Hurricane Florence starts its slow, prolonged assault on the Carolinas

Just as Hurricane Florence closes in on the Southeast, the area covered by hurricane-force winds has doubled — meaning far more people will get blasted with winds 74 mph...

Just as Hurricane Florence closes in on the Southeast, the area covered by hurricane-force winds has doubled — meaning far more people will get blasted with winds 74 mph or greater.

By late Thursday afternoon, the Carolina coasts can expect winds topping 80 mph. And that’s just the prelude to untold days of misery.

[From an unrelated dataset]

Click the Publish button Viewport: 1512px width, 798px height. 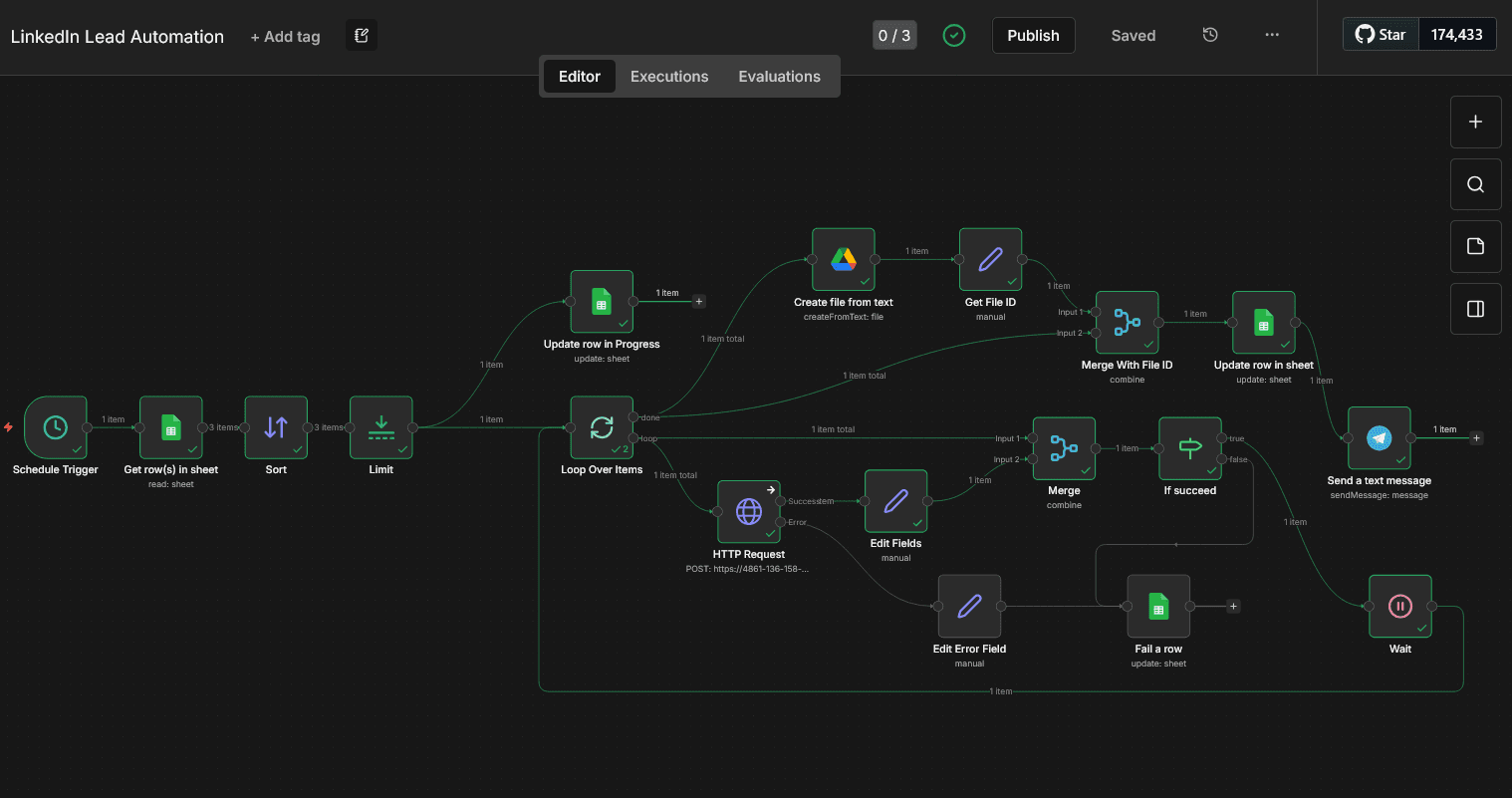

What also makes Florence extremely dangerous are the deadly storm surges, mammoth coastal flooding and historic rainfall expected far inland.
“Catastrophic effects will be felt outside the center of the storm due to storm surge as high as 9 to 13 feet. That’s the second story of a house,” North Carolina Gov. Roy Cooper said Thursday morning. “Tens of thousands of structures are expected to be flooded, and many more by rising rivers and creeks.”
And don’t be fooled by the fact that Florence has weakened slightly to a strong Category 2 hurricane. Categories only represent the speed of sustained winds, and these are still destructive.
“I don’t care if this goes down to a Category 1. We’re still going to have a Category 4 storm surge,” ” CNN meteorologist Chad Myers said.
Even worse: Florence is expected to hover over the Carolinas, whipping hurricane-force winds and dumping relentless rain at least through Saturday.
By the time it leaves, it’s expected to have unloaded 10 trillion gallons of rainfall in North Carolina, meteorologist Ryan Maue said. That’s enough to fill more than 15 million Olympic-size swimming pools.
Now, many more people and houses are set to endure hurricane-force winds, which extend 80 miles out from Florence’s center.
“It’s cumulative damage,” Myers said. When fierce winds keep up for a long time, homes are “going to start to deteriorate. So will the trees. So will the power lines, as the trees fall down.”
 Fierce winds and rain have started: “Heavy rainbands with tropical-storm-force winds (are) spreading across the outer banks and coastal southeastern North Carolina,” the National Hurricane Center said late Thursday morning. Tropical-storm-force winds are between 39 and 73 mph.
• Florence is getting closer: As of 11 a.m. ET Thursday, the center of Florence was about 145 miles east-southeast of Wilmington, North Carolina, and about 195 miles east of Myrtle Beach, South Carolina. As the storm moves inland, Georgia, Virginia and Maryland will also be in peril.
• When is landfall? Florence’s center will approach the North and South Carolina coasts late Thursday and Friday. The actual landfall — when the center of the eye reaches land — will be Friday afternoon at the earliest, said Neil Jacobs of the National Oceanic and Atmospheric Administration.
• Storm surge is a huge threat: Strong winds will send rising water inland from the coastline of the Carolinas. The storm surge could rise up to 13 feet — that’s water inundating homes up to the first-floor ceiling, the National Hurricane Center said.
• Tornadoes are possible: A few twisters are likely later Thursday through Friday in southeast North Carolina, federal forecasters predicted.
• Many flights are canceled: At least 800 flights along the US East Coast have been canceled Thursday through Saturday ahead of the storm.